NEWARK, Del. — For James Griffin, his afternoon movement class is so much more than a therapy session.
“He loves to come. He'll say to me, 'go dance,' " said his mother, Rachelan Griffin. “So, he's excited. He wants to go.”
James is on the autism spectrum and is part of a study at the University of Delaware that is looking at whether dance and other coordinated movements — involving yoga and music — can help children with autism. Dr. Anjana Bhat’s research involves 40 kids.
“What we know is that children with autism have fewer connections between brain areas,” Bhat said. “So dancers — because they use their whole body, they move through space, they move with others — that promotes connections between multiple brain regions.”

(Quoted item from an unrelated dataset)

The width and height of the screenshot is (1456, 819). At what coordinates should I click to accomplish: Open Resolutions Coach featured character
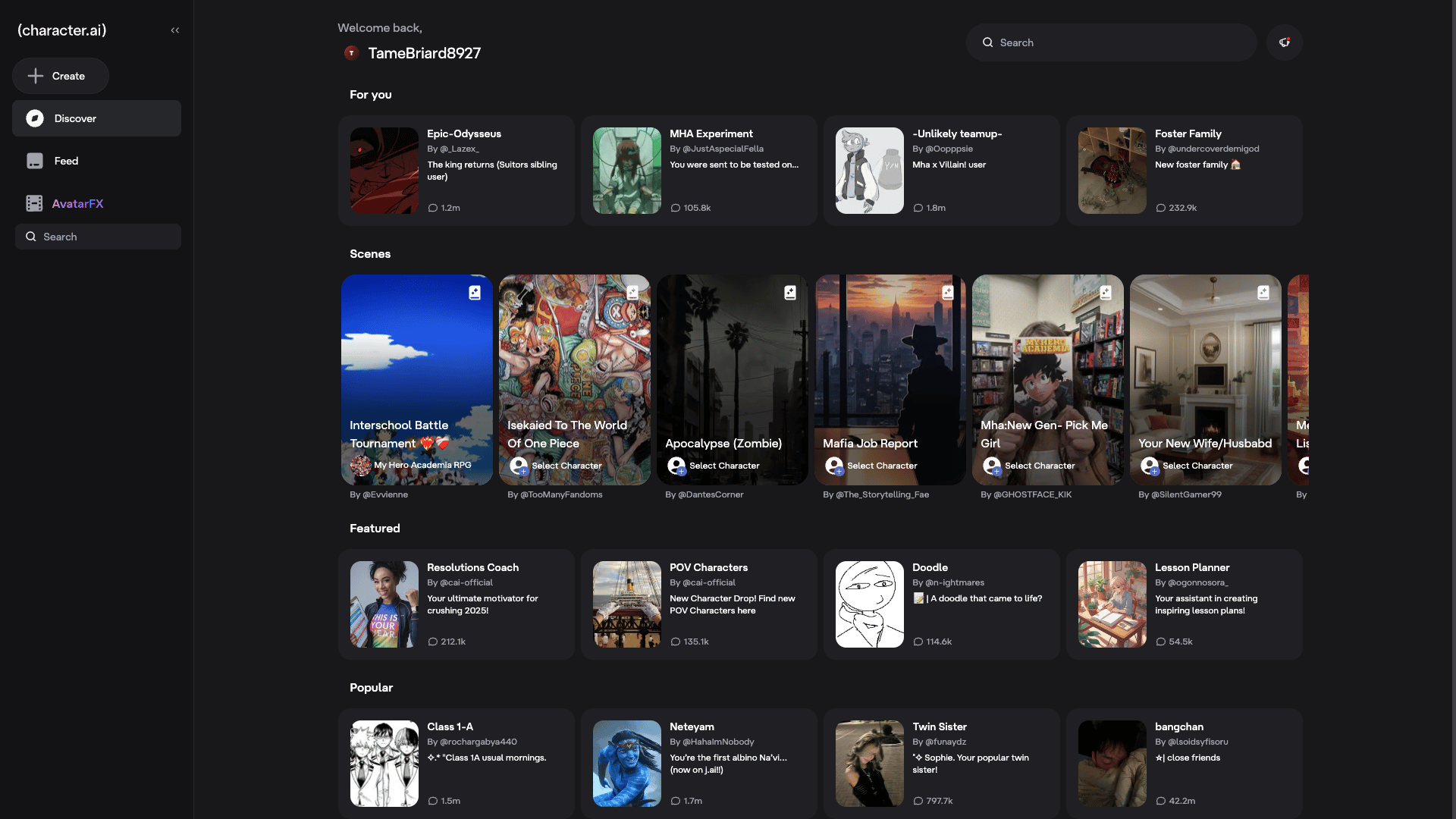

The U.S. Centers for Disease Control and Prevention estimates about 1.7% of all children in the country fall somewhere on the autism spectrum.
And that number is growing. Back in 2000, 1 out of every 150 children born in the U.S. had autism. As of 2014, the most recent year of available data, it was 1 out of 59.
Bhat said her research isn’t just about improving brain connections for children with autism, but also personal connections as well.
"Most importantly, you make friends," Bhat said. "Because when you dance with others, you make connections with others, and then you develop self-confidence as a dancer and, lastly, you develop a sense of belonging.
Griffin said it’s a difference she sees in her son.
“It makes me cry all the time, just out of happiness,” the mother said. “Having a child that's kind of locked in his own world all the time, having him come out and show you a little bit of what's going on in his head is — you can't even put a price on it.”